● What the task asks: Reproduce exactly the lines below from the one containing "Click view icon for Software Development row" through the one containing "Screen dimensions: 737x458", including both, and nothing else.

Collected data entries
[Start of section]

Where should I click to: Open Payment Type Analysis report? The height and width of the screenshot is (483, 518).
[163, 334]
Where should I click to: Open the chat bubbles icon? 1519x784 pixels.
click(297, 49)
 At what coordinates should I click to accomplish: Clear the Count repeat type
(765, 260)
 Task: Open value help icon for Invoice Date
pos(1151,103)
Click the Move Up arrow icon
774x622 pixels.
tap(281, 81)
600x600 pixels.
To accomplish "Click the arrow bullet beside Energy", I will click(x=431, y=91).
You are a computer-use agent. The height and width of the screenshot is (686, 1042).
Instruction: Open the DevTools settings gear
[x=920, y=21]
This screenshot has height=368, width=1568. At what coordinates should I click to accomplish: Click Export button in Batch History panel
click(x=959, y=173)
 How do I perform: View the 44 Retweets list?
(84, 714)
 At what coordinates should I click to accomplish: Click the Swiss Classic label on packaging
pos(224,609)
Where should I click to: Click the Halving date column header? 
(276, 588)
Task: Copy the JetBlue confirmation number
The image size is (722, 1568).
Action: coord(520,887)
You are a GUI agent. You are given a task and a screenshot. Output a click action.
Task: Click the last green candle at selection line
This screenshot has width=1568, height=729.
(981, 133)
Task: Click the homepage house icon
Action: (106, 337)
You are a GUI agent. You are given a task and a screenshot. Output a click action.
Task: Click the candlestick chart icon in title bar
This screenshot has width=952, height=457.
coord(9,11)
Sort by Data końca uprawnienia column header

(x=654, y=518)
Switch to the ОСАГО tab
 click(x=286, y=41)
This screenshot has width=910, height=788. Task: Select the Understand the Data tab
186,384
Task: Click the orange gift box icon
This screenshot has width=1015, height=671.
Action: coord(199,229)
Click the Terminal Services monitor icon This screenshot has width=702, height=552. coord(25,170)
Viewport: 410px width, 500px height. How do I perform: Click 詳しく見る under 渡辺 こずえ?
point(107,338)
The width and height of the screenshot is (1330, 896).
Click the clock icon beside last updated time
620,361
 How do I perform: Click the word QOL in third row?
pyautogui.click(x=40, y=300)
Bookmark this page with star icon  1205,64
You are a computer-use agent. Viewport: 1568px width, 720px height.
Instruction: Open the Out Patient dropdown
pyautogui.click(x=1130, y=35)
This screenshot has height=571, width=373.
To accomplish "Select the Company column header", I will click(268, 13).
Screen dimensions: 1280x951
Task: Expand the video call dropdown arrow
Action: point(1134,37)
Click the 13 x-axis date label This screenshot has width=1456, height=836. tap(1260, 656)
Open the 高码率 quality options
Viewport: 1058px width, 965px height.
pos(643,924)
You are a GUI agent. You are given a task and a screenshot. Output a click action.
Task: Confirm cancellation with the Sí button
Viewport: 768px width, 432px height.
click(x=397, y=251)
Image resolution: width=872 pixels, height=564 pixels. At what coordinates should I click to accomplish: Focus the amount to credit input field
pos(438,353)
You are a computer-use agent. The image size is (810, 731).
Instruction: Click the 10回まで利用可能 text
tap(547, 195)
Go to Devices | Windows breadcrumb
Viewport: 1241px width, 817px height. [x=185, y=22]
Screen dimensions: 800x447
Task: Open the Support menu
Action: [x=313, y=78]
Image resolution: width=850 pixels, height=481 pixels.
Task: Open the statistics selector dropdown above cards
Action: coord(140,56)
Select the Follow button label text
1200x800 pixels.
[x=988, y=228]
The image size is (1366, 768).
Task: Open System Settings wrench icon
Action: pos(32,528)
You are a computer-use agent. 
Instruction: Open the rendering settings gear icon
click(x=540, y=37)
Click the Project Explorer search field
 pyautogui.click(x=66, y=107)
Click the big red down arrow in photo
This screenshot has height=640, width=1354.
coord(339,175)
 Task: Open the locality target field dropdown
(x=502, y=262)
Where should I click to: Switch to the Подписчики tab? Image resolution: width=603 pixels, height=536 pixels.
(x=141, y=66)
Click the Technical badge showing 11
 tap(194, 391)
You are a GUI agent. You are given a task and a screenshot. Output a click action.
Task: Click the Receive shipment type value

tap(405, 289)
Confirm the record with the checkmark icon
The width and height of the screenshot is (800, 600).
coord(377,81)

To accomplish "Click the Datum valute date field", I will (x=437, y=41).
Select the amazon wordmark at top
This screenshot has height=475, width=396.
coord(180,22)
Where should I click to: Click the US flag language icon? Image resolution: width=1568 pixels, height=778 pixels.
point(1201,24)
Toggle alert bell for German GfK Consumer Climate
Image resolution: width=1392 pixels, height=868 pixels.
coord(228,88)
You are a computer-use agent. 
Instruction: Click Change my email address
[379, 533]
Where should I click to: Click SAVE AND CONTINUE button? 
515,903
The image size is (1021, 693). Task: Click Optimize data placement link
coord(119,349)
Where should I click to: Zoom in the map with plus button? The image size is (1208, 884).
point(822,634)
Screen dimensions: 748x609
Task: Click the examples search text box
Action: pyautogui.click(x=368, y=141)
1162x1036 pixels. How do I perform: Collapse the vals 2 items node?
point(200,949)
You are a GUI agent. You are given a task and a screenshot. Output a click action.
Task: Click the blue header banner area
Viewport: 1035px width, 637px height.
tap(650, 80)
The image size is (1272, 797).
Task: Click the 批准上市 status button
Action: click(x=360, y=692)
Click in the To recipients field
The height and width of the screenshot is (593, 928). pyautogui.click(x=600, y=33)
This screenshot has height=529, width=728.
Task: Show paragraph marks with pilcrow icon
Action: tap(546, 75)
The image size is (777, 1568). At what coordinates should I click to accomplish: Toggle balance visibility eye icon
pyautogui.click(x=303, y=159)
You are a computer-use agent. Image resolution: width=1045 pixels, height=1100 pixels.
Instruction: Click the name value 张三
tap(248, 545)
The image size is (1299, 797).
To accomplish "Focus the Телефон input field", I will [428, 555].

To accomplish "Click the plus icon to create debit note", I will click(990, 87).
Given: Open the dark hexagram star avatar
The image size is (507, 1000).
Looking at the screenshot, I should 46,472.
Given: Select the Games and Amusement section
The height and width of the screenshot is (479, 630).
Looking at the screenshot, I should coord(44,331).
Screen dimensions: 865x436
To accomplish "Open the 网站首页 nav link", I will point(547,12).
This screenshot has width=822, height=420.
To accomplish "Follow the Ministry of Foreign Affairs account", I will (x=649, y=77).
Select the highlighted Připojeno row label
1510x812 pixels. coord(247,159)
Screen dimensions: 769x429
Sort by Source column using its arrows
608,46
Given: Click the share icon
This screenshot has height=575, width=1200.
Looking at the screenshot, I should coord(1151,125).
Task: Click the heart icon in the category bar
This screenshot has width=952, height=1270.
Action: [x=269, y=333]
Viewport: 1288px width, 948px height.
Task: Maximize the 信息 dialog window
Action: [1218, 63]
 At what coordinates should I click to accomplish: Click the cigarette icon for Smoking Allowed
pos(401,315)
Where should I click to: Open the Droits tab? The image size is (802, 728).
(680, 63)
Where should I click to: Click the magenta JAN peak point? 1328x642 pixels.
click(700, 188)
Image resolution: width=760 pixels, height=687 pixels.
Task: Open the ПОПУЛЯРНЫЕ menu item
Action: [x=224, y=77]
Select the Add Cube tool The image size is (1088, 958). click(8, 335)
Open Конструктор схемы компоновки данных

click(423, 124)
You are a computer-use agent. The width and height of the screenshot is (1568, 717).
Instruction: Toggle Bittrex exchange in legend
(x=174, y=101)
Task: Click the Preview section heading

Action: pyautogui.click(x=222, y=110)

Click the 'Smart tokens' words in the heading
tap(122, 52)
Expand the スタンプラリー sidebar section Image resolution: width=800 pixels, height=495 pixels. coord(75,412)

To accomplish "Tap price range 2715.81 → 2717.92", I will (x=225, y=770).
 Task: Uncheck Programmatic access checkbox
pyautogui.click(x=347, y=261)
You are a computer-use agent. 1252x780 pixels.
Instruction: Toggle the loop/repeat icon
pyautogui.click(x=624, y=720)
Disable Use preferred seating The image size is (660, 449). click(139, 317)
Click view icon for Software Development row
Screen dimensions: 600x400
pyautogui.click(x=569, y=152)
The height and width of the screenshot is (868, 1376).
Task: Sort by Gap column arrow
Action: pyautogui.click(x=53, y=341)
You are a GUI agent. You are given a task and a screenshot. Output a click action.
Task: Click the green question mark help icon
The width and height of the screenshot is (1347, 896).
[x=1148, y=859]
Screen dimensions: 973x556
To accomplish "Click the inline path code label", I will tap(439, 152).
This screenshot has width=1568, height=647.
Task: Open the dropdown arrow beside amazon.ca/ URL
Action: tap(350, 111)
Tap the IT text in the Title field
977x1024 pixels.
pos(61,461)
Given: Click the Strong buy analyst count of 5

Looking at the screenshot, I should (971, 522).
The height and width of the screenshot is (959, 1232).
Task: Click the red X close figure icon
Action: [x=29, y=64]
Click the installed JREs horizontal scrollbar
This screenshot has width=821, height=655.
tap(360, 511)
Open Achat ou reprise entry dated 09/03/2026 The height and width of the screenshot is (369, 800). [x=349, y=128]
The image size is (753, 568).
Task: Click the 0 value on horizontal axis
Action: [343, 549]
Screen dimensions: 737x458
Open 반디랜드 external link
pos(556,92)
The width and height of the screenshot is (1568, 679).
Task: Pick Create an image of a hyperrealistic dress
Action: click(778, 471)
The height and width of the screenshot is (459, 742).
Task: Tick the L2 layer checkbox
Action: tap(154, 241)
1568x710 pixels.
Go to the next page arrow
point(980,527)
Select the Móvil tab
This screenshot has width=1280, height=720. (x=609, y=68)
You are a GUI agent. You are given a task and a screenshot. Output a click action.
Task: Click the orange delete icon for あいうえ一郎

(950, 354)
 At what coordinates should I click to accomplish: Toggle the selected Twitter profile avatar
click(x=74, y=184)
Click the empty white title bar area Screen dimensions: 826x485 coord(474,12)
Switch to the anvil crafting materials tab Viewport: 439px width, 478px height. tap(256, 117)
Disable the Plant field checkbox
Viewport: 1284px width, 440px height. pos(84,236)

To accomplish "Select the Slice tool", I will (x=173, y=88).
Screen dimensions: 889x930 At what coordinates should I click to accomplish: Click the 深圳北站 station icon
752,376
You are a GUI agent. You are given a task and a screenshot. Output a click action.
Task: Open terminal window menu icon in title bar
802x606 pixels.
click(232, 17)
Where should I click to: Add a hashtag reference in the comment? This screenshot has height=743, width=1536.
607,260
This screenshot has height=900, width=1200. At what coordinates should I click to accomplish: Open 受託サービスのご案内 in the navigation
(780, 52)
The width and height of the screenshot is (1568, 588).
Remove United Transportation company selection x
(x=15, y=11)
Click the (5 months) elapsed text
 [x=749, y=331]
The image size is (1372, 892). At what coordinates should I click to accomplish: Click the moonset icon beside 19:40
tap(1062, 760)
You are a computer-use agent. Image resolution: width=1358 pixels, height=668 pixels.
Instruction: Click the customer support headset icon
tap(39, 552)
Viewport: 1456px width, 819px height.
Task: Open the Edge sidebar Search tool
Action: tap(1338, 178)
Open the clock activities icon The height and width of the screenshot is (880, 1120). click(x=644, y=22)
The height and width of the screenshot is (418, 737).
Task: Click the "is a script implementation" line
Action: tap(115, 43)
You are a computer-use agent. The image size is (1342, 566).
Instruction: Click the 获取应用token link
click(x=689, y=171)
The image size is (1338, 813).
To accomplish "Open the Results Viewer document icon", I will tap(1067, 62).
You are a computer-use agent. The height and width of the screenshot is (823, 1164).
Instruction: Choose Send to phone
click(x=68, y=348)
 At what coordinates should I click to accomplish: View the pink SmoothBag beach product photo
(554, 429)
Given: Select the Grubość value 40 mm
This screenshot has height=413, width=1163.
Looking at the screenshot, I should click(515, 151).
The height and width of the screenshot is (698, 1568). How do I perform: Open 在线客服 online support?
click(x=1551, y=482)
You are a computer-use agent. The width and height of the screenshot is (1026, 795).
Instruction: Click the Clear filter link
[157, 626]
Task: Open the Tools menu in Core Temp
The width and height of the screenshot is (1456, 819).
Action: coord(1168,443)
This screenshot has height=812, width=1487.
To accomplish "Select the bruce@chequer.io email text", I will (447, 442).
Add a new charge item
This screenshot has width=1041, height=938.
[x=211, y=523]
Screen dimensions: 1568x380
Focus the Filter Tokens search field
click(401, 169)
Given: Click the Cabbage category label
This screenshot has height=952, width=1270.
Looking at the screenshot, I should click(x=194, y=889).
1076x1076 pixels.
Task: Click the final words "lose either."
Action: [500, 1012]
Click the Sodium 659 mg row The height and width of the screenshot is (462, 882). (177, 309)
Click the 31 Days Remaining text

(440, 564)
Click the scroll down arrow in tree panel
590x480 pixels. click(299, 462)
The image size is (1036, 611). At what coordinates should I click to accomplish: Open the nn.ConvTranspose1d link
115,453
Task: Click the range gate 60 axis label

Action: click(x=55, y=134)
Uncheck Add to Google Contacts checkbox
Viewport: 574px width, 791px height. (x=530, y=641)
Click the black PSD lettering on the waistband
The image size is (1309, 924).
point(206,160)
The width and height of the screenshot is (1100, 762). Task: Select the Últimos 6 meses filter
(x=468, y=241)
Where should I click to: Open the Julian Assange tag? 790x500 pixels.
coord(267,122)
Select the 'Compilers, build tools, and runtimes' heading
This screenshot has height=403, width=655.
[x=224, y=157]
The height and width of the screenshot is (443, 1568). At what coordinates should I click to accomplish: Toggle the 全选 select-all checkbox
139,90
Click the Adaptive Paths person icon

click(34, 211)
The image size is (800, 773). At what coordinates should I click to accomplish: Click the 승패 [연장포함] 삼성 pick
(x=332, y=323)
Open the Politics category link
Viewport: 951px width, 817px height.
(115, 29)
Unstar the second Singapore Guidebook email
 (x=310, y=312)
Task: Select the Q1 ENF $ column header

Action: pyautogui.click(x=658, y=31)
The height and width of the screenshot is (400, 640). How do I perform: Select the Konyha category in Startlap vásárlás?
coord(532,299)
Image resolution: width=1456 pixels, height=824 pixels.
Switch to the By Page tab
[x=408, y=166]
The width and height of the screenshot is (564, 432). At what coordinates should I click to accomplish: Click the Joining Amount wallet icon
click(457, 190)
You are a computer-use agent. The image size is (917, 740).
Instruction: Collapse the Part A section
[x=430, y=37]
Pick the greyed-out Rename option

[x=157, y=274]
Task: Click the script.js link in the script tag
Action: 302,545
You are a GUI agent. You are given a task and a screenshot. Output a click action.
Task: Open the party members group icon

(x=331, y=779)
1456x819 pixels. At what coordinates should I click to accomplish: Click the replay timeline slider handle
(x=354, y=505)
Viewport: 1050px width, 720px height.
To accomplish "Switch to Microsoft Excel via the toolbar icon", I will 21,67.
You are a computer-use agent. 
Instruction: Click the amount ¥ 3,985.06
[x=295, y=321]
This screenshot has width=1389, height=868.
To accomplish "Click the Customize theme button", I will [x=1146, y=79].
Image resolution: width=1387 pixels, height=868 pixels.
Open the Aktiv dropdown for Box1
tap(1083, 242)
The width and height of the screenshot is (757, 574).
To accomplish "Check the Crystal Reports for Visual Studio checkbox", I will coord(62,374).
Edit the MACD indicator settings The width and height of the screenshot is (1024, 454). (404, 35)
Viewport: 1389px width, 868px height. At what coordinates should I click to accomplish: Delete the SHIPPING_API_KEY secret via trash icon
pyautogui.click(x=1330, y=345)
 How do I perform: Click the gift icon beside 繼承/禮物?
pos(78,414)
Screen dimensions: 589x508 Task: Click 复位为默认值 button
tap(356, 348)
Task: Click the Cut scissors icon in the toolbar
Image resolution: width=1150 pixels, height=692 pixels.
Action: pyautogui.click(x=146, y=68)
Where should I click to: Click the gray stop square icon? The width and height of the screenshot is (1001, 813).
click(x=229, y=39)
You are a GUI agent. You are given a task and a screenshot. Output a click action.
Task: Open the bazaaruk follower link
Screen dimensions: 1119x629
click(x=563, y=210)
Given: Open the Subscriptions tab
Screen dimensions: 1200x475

[End of section]

● Task response:
Click view icon for Software Development row
Screen dimensions: 600x400
pyautogui.click(x=569, y=152)
The height and width of the screenshot is (868, 1376).
Task: Sort by Gap column arrow
Action: pyautogui.click(x=53, y=341)
You are a GUI agent. You are given a task and a screenshot. Output a click action.
Task: Click the green question mark help icon
The width and height of the screenshot is (1347, 896).
[x=1148, y=859]
Screen dimensions: 973x556
To accomplish "Click the inline path code label", I will tap(439, 152).
This screenshot has width=1568, height=647.
Task: Open the dropdown arrow beside amazon.ca/ URL
Action: tap(350, 111)
Tap the IT text in the Title field
977x1024 pixels.
pos(61,461)
Given: Click the Strong buy analyst count of 5

Looking at the screenshot, I should (971, 522).
The height and width of the screenshot is (959, 1232).
Task: Click the red X close figure icon
Action: [x=29, y=64]
Click the installed JREs horizontal scrollbar
This screenshot has width=821, height=655.
tap(360, 511)
Open Achat ou reprise entry dated 09/03/2026 The height and width of the screenshot is (369, 800). [x=349, y=128]
The image size is (753, 568).
Task: Click the 0 value on horizontal axis
Action: [343, 549]
Screen dimensions: 737x458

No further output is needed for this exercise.